Consulta prévia acerca de medidas administrativas e legislativas que afetem os povos indígenas e tribais é prevista em convenção da OIT, da qual o Brasil é signatário

MPF

O Ministério Público Federal (MPF) apresentou recursos ao Supremo Tribunal Federal (STF) e ao Superior Tribunal de Justiça (STJ), com objetivo de anular a mudança do coordenador regional Litoral Sudeste da Fundação Nacional do Índio (Funai), feita pelo Ministério da Justiça e Segurança Pública sem consulta prévia aos povos indígenas afetados pela mudança. A Coordenação Regional Litoral Sudeste, com sede instalada no Município de Itanhaém (SP), tem sob sua jurisdição sete Coordenações Técnicas Locais, que atendem aproximadamente 60 aldeias indígenas dos povos Guarani, Guarani Mbya e Guarani Nhandeva, Kaingang e Terena.
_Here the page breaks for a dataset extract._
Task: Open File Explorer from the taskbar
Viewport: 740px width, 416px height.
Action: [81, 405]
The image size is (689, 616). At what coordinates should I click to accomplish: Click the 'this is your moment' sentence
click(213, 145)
Os recursos foram apresentados em um agravo de instrumento no curso de Ação Civil Pública movida em dezembro de 2019 pelo Ministério Público Federal, na 1ª Vara da Justiça Federal de São Vicente (SP). A ação pedia liminarmente que fosse suspenso o ato de exoneração de Cristiano Vieira Gonçalves Hutter e a nomeação de Roberto Cortez de Souza para exercer o cargo de coordenador regional Litoral Sudeste, com a consequente reintegração imediata do coordenador exonerado. O pedido tem como fundamento o fato de os povos indígenas afetados pela mudança não terem sido previamente consultados, como determina o artigo 6 da Convenção nº 169 da Organização Internacional do Trabalho (OIT), da qual o Brasil é signatário.
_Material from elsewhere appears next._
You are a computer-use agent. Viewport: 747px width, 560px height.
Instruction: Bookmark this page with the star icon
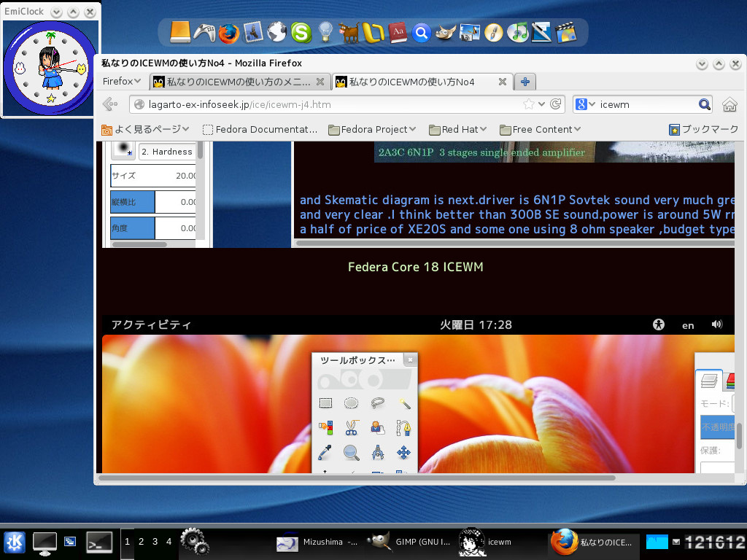(x=529, y=104)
A mudança ocorreu em novembro de 2019. O MPF expediu uma recomendação ao Ministério da Justiça e Segurança Pública, que nem sequer respondeu à recomendação. Diante disso, em dezembro daquele ano o MPF ingressou com a ação. No entanto, a Justiça Federal negou o pedido liminar, levando o MPF a recorrer (agravo de instrumento).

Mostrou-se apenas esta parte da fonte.